Now, I suppose I should gesture towards the overall plot, which features Mortensen and Seydoux wowing the art world with their daring surgery-centric performance art. This is in the context of a world where human evolution is leading to the growth of weird and scary new organs and a corresponding increase in aggressive body modifications. Some of this seems to be a vehicle for Cronenberg to air out his thoughts on art, and one especially funny scene has a rival artist dance to techno music while covered in ears in his self-satisfied, up-its-own-ass act. This is a funnier movie than I expected, although much of the humour is of the deadpan variety. I already mentioned Stewart's comic timing, but I also chuckled at Mortensen's outfit, which looks like something a ninja would wear, or perhaps pilfered from a Yohji Yamamato or Rick Owens collection. The wardrobe of the rest of the cast is less dramatic, aside from the rise of their pants. (Yes, yes, I'm talking about clothes again.)

But there's also a political dimension, as Mortensen is working undercover for the government to infiltrate a group of subversives, although it wasn't clear to me what exactly the ideological difference was between the two parties. The movie is not interested in political coherence, and seems cagey about the nature of the government's repression, although we do get a sense of atmospheric decay from the crumbling Greek locations, presence of analog technology (which leads to the sporadic use of different film and video formats), and scenes of political operatives carrying out grisly assassinations. (There is also the frequent presence of flies, which I found a bit on the nose.) I suppose there are similarities here to the vagueness with which Videodrome sketches out its political dimensions, but that movie at least put words to the villains' ideology, giving that element a certain charge.

"North America's getting soft, patrón, and the rest of the world is getting tough.
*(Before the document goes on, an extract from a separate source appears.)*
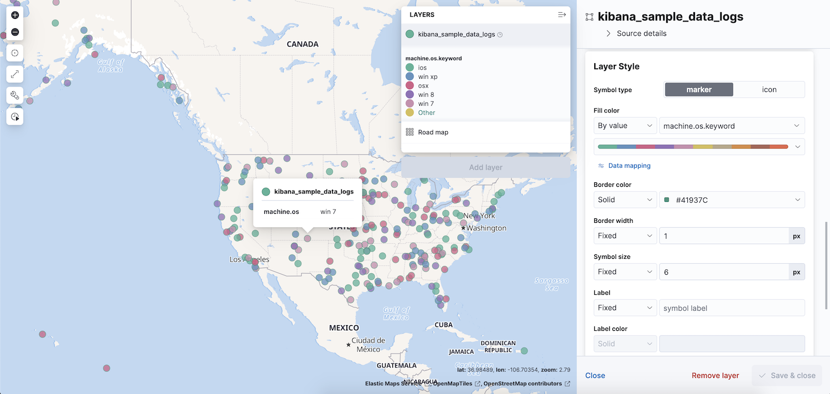Open the timeslider icon on the map toolbar

coord(15,116)
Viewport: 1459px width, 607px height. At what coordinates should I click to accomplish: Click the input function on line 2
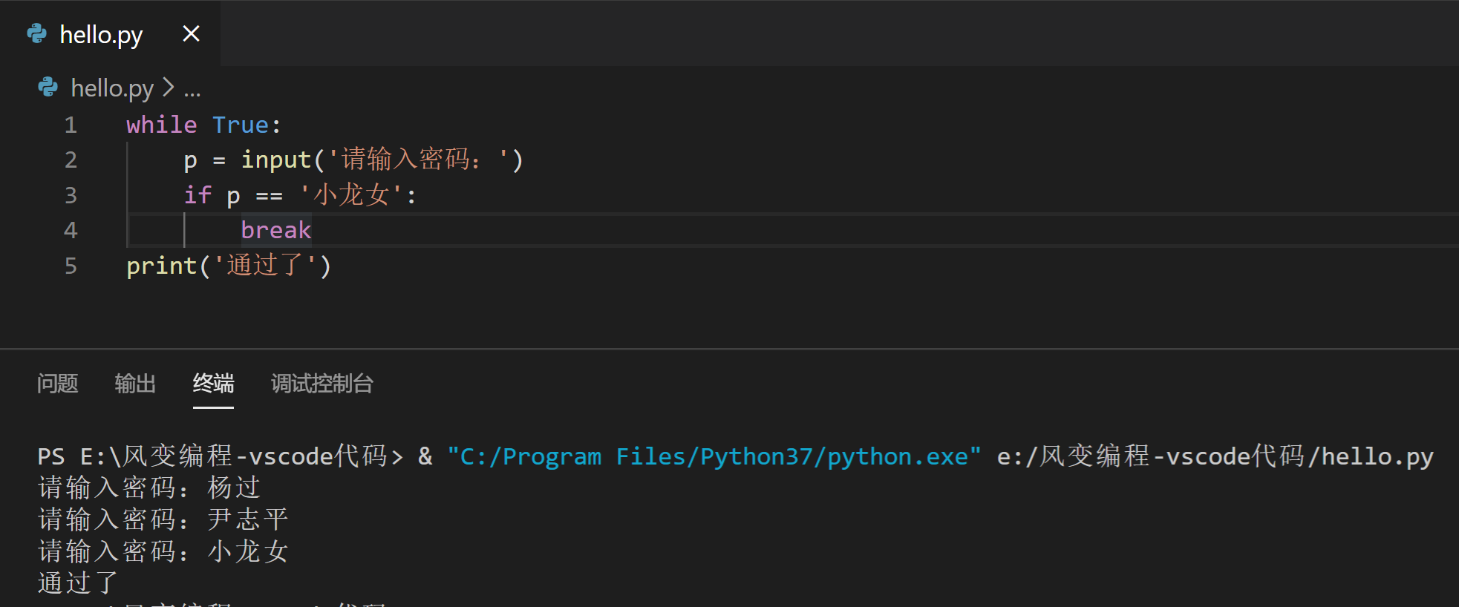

Very, very tough. We're entering savage new times, and we're going to have to be pure and direct and strong, if we're going to survive them. Now, you and this cesspool you call a television station and your people who wallow around in it, your viewers who watch you do it, they're rotting us away from the inside. We intend to stop that rot."
I haven't seen Cronenberg's last few films, but there is a sense that he was getting more respectable over the last two decades. (I'd seen A History of Violence and Eastern Promises from that period. Both quite good, but aside from a few instances of extreme violence, fairly palatable to mainstream tastes.) So seeing him go back to the biopunk sensibilities of his earlier work, the stuff that speaks to me more directly, does make the movie pretty interesting in the context of his career, and I did mostly enjoy seeing him play around with those elements. But where movies like Videodrome, Scanners and Shivers (to take a few examples) work for me and this one doesn't is that those movies had a certain cohesion and forward momentum. You enter worlds that are fairly well defined and attach yourself to protagonists who are propelled through their narratives, all delivered with a feverish, punk rock energy. (Of those movies, Videodrome has the best leading man in James Woods, whose sleazy presence gives added queasiness to the proceedings.) This movie has no real interest in making its contextual elements cohere, and kind of ambles to its climax. Also, I appreciate that we all have different sensitivities to certain subject matter, but the fact that this movie places its dramatic crux on something as upsetting as a child autopsy completely alienated me from the final section. And that the movie closes with a scene of what looks like the worst YouTube food vlog in the world meant that I was not won back before the end credits rolled.